In the case of the screenplay My Uncle’s Legacy, film director Krsto Papić was the main opponent of Ante Kesić and SUBNOR because he sought funding from the council of Jadran Film to make the film. Papić responded to the news that Ante Kesić had interpreted the screenplay for the film at the meeting of the SUBNOR presidency (Vjesnik, 28 November 1986), and asked for the opportunity to give his account of events in the newspaper Vjesnik because Kesić’s view was full of “lies, insinuations and deceptions.”
He explained the writing of the screenplay, which he adapted from the novel by Ivan Aralica and named it My Uncle’s Legacy. Since Papić alone carried the project, he asked that all objections and criticisms be addressed to him.

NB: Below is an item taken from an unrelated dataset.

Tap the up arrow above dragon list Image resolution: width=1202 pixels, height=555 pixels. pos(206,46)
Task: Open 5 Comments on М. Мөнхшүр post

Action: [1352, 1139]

Moreover, he sharply criticised Kesić and his “ideologised” reading of the screenplay: “Ante Kesić either did not understand the text or he deceived not only the SUBNOR Presidency as a person of ill will, but also the entire Yugoslav public by means of newspapers and other media with unbelievable fabrications, which he “read” from the screenplay My Uncle’s Legacy. He concluded that this case would end up in court.

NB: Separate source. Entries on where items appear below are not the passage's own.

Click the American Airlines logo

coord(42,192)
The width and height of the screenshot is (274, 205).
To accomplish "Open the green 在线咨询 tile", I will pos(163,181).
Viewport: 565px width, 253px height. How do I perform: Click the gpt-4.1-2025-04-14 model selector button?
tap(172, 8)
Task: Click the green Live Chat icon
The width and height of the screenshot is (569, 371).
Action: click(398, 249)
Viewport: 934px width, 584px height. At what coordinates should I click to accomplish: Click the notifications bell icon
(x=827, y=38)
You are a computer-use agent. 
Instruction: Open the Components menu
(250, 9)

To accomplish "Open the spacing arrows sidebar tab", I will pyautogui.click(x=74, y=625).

The press clipping is important because it contains arguments, which Krsto Papić as an exponent of the cultural opposition used against the objections of Ante Kesić. It illustrates the role of public media such as the newspaper company Vjesnik in providing space for such debates. Otherwise, the intervention in the screenplay of the feature film My Uncle’s Legacy was considered as the last attempt of this kind in Yugoslav cinematography before the dissolution of Yugoslavia in 1990.